Et je dois dire que la Fédération des médecins omnipraticiens du Québec, que je citais sur un autre sujet tantôt, sont venus exprimer leurs craintes de la «totale imprécision» ? c'était leur expression ? des liens unissant l'instance locale à l'agence, l'instance locale qui devient beaucoup plus juge et partie. Alors, à cet effet, le ministre, à la clôture de la commission parlementaire... des travaux, plutôt, de la commission parlementaire, avait annoncé qu'il pourrait y avoir des modifications. On croyait qu'elles pourraient nous être connues à l'occasion des travaux d'aujourd'hui, ça ne semble pas avoir été le cas. Alors, je pense que ça va être important, là... Je ne pourrais pas imaginer que le projet de loi reste dans l'état où il est présentement sans que l'on vienne répondre aux craintes qui ont été exprimées en commission parlementaire.

L'objectif recherché est intéressant, là, indéniablement: le fait de confier à l'instance locale, le fait donc, dorénavant, de confier au niveau local la coordination des activités et des services offerts sur son territoire et de manière exclusive ? en fait, c'est la responsabilité de définir un projet clinique et organisationnel pour le territoire. L'ambition est bonne, l'idéal est intéressant, mais, dans la réalité des choses, il faut que ça se fasse en complémentarité. L'instance locale doit s'assurer de la collaboration des centres de réadaptation, qui sont, eux, au niveau régional, en déficience intellectuelle, en déficience physique. Quand on sait les listes d'attente en déficience intellectuelle pour donner des services, y compris aux enfants, quand on sait l'importance que ces services peuvent avoir dans les premières années de la vie, alors il est évident qu'il doit y avoir très, très rapidement complémentarité. Cela vaut aussi en déficience physique, de même que les ententes que l'instance locale doit conclure avec les établissements membres d'un réseau universitaire.
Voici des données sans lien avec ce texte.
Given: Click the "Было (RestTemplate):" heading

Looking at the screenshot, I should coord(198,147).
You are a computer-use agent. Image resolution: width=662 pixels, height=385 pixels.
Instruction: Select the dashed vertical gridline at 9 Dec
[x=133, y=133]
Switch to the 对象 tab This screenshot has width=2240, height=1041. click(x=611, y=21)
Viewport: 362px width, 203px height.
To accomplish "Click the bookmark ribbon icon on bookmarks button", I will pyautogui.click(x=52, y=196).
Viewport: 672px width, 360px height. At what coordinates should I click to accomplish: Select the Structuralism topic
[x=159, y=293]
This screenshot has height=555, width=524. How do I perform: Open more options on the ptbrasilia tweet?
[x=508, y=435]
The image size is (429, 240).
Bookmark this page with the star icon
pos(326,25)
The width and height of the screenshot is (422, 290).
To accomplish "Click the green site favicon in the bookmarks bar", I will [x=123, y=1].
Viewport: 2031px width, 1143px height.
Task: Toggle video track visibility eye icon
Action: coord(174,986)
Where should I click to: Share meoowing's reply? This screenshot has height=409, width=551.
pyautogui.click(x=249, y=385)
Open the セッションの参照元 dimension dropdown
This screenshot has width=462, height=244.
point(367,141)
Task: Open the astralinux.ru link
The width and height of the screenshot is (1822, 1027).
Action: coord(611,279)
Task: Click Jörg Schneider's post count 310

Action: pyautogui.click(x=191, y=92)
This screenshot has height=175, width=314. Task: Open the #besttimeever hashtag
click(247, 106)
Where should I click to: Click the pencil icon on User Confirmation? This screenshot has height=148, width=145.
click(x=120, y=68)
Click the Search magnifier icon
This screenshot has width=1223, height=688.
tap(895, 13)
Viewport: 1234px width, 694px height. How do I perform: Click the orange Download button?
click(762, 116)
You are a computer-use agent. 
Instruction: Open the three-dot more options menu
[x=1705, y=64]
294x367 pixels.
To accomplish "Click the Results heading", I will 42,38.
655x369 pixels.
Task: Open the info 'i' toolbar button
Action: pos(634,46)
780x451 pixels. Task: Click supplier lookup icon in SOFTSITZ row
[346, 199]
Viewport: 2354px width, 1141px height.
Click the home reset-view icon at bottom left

Alors, vous voyez que, si ce n'est pas vraiment clair, la question de savoir quel est l'organigramme, quelle est la ligne d'autorité, qui va décider, ça peut introduire, M. le Président, une confusion. Si vous aviez, par exemple, entendu le point de vue des représentants des différents organismes qui sont venus en commission parlementaire, s'il n'y a pas de clarté, le problème, c'est d'abord de se piler sur les pieds, là, mais, au-delà de ça, c'est les luttes de pouvoir. Si on ne dit pas clairement comment les choses vont se passer, qui va décider puis qui va arbitrer, c'est les luttes de pouvoir qui vont s'intensifier, puis je pense que la dernière chose que le secteur de la santé et des services sociaux a besoin, c'est de cette espèce d'effervescence qui vient de changements apportés qui font qu'on ne sait plus qui va décider.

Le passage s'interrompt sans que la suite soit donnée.